He goes to Europe as unperturbed, with an individual mood as
easily sustained, as he would enter Boston or New York. He carries no
preconception of what may be the most admirable way of looking at it.
There has never been a more complete and charming presentment of a
multitude of ingenuous impressions common to many travellers of widely
differing endowment than here, at the same time that you have always
before you the finished writer and the possible romancer, who suddenly
and without warning flashes over his pages of quiet description a far,
fleeting light of delicious imagination. It is as if two brothers, one a
dreamer, and one a well-developed, intellectual, but slightly stoical
and even shrewd American, dealing exclusively in common-sense, had gone
abroad together, agreeing to write their opinions in the same book and
in a style of perfect homogeneity. Sometimes one has the blank sheet to
himself, sometimes the other; and occasionally they con each other's
paragraphs, and the second modifies the ideas of the first. It is
interesting to note their twofold inspection of Westminster Hall, for
example.
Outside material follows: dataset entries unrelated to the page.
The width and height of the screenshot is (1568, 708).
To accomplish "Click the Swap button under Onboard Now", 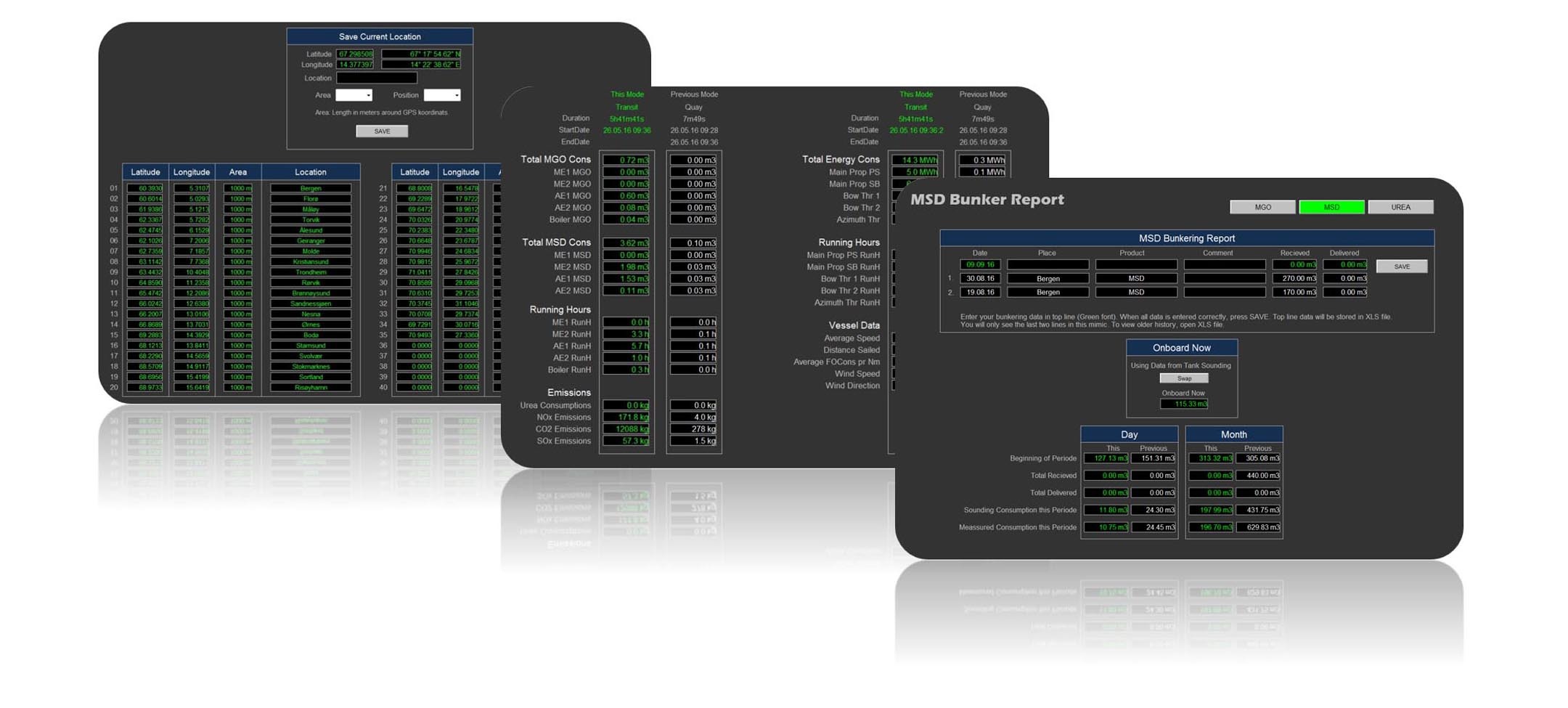I will pos(1184,378).
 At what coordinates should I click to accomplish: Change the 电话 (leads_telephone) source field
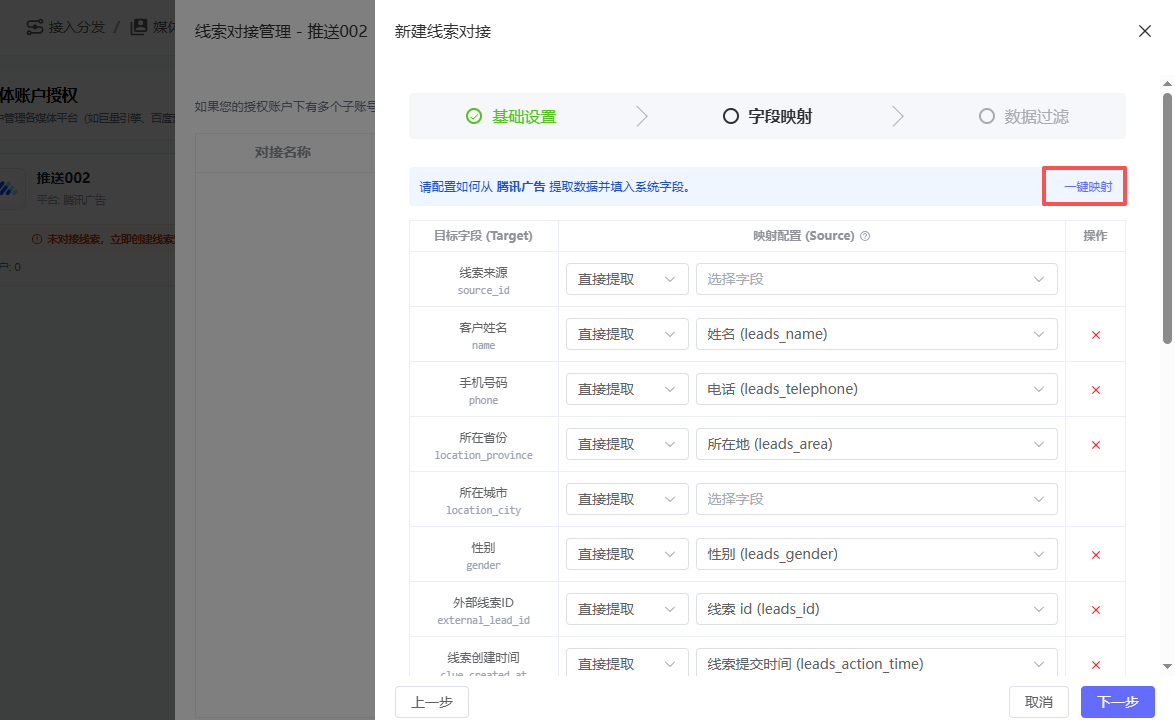876,389
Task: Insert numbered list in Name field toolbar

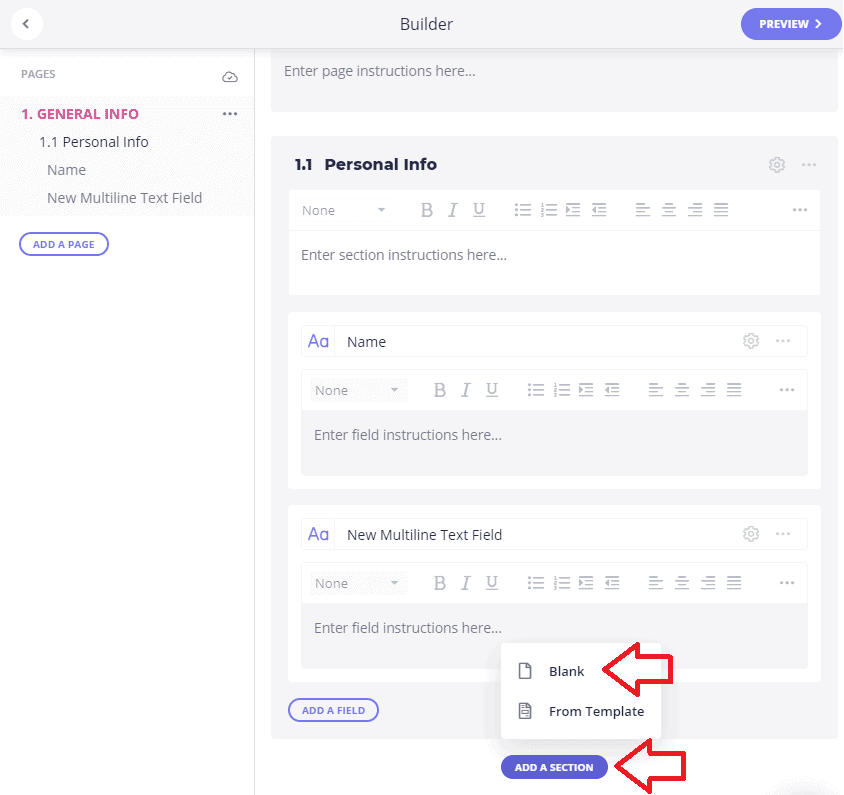Action: pyautogui.click(x=561, y=390)
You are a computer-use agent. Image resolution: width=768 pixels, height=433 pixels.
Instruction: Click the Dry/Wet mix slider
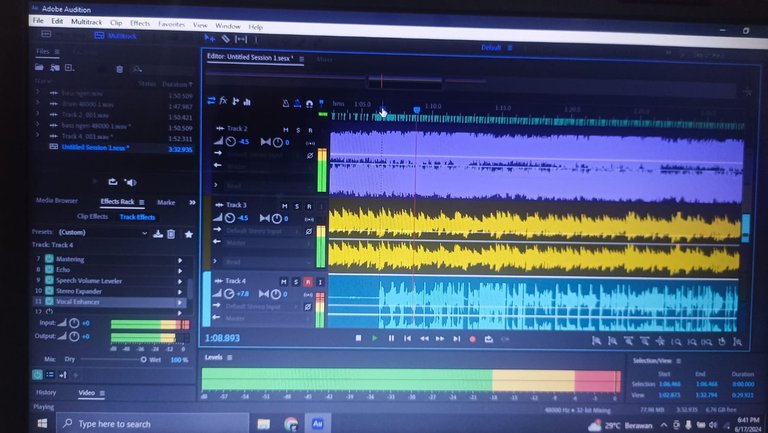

The understanding twin examines it methodically, finding its
length to be eighty paces, and its effect "the ideal of an immense
barn." The reasoning and imagining one interposes to this, "be it not
irreverently spoken"; and also conjures up this splendid vision: "I
wonder it does not occur to modern ingenuity to make a scenic
representation, in this very hall, of the ancient trials for life or
death, pomps, feasts, coronations, and every great historic incident .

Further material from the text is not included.